● Exercise prompt
Count the lines of the data below that include the string "will", and provide nothing but the result.

(Data excerpts)
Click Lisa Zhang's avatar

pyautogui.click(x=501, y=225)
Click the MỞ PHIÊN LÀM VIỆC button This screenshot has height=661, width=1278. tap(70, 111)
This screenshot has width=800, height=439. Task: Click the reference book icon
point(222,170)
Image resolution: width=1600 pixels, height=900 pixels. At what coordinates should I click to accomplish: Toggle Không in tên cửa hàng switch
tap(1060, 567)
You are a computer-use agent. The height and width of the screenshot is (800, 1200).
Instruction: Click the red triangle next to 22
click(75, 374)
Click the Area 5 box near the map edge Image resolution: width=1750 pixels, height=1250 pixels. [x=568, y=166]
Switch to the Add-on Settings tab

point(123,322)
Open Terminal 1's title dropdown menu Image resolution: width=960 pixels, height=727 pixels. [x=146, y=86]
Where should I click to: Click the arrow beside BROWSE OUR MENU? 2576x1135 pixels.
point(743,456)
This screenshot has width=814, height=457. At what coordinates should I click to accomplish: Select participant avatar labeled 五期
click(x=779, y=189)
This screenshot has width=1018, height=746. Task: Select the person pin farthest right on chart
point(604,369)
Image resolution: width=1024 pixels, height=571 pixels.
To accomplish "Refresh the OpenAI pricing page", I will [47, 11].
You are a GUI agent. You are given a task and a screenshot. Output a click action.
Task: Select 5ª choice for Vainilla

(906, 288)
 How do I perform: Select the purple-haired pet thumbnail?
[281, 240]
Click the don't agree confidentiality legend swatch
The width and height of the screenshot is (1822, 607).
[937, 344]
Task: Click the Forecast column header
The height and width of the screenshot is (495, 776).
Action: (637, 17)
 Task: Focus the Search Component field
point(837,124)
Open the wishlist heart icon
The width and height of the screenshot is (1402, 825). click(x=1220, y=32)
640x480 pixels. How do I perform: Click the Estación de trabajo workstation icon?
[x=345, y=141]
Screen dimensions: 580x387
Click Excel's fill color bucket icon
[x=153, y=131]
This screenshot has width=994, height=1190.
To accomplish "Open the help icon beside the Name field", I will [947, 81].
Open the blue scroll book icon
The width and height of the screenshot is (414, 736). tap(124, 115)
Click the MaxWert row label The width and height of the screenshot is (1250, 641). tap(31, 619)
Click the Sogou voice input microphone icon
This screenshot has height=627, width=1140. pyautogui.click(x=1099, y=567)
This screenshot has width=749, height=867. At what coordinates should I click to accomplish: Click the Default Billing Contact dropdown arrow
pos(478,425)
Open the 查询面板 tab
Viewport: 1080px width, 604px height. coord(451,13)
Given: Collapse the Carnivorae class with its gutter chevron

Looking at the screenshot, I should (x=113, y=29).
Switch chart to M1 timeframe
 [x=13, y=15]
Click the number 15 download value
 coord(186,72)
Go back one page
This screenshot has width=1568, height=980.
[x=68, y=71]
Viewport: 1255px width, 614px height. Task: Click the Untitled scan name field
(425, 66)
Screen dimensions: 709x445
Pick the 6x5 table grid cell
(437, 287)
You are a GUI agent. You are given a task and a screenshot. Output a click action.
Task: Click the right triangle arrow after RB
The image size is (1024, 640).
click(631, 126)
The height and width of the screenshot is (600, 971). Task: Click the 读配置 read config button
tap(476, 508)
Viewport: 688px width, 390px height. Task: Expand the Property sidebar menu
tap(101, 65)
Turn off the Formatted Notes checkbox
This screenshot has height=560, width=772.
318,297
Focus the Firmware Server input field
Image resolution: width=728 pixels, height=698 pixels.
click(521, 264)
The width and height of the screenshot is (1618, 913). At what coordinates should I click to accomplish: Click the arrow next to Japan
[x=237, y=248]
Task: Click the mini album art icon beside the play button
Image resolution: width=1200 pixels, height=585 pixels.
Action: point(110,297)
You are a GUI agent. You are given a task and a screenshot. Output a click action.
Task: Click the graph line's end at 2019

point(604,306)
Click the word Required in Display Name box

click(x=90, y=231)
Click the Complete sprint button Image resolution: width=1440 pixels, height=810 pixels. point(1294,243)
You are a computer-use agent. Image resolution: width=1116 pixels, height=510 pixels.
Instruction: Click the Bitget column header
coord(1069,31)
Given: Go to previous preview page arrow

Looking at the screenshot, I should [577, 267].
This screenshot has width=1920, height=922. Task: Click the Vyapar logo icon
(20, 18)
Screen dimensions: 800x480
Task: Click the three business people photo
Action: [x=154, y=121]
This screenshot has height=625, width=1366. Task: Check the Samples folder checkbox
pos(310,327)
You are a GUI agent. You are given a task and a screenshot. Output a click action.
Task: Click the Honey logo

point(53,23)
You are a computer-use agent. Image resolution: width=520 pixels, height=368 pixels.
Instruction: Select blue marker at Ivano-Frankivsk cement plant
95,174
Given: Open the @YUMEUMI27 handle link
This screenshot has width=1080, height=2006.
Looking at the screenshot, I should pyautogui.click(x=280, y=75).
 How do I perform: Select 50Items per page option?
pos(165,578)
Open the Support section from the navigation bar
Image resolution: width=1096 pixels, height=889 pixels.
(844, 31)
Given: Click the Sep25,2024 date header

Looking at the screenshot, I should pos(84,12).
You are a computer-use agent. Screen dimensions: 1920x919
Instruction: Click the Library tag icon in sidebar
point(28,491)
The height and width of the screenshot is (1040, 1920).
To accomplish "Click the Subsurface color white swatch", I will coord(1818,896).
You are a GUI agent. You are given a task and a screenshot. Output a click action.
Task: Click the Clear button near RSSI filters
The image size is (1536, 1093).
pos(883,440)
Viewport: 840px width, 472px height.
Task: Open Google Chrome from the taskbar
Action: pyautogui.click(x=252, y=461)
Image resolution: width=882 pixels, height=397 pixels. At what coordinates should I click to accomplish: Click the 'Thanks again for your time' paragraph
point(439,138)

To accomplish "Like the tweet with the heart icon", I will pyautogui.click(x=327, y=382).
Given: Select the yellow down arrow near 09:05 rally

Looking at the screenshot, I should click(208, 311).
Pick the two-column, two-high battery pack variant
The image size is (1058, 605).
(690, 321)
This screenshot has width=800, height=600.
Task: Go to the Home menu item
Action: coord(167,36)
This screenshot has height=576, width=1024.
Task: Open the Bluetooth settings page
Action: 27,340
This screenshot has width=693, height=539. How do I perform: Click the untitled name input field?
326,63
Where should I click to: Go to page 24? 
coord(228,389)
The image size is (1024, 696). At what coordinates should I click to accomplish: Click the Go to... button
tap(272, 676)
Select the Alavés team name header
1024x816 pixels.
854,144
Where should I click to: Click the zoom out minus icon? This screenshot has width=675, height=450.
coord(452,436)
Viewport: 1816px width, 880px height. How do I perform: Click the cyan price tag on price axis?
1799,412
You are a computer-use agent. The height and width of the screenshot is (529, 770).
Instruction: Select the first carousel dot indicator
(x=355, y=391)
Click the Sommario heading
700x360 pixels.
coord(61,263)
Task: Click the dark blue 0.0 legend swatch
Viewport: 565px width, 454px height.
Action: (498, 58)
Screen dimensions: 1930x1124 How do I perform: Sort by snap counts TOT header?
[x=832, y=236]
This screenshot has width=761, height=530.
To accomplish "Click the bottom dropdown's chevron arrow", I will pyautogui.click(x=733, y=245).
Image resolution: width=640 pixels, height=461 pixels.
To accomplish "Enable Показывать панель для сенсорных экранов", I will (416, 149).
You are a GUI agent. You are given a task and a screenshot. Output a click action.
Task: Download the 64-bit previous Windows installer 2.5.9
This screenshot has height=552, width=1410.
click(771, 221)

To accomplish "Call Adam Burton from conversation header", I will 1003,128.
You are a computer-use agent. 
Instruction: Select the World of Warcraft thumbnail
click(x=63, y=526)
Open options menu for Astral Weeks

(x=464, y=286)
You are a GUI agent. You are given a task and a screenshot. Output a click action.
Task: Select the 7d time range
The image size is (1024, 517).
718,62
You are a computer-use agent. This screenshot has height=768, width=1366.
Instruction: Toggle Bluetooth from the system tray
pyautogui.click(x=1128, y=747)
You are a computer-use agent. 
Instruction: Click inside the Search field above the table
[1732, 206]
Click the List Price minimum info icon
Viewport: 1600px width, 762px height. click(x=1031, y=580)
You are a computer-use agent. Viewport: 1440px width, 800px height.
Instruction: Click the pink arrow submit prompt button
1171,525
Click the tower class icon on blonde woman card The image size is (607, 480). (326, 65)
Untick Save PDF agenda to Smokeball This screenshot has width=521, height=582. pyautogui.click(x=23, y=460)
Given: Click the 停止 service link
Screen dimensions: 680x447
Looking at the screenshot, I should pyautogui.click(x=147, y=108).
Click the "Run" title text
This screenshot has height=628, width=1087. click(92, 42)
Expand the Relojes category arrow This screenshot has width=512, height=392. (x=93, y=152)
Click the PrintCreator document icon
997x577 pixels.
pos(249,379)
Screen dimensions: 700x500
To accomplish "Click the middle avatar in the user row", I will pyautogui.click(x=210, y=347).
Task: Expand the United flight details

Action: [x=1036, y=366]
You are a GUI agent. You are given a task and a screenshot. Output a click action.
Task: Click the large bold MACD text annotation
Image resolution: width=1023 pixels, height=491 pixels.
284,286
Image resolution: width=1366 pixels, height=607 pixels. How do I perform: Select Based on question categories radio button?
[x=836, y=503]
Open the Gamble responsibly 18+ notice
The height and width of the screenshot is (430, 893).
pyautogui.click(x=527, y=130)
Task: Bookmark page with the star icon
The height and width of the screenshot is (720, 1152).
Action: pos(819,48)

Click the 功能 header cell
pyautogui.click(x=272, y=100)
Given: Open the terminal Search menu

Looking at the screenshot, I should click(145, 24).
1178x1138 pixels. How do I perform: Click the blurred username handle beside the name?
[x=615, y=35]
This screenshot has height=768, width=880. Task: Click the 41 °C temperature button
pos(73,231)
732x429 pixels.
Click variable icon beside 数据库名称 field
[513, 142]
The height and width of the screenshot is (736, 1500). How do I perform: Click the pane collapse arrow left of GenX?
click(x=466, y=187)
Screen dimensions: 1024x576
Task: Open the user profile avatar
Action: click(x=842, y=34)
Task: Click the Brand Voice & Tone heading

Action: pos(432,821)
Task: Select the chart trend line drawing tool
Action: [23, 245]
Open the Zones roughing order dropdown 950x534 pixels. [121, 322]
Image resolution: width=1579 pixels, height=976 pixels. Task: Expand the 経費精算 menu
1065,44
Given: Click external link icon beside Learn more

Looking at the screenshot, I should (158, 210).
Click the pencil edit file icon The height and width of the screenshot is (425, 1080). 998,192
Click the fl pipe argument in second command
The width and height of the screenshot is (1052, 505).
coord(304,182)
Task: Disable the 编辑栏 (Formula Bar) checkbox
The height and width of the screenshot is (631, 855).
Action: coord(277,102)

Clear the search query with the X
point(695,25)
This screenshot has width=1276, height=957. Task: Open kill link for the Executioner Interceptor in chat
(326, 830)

● Task solution
8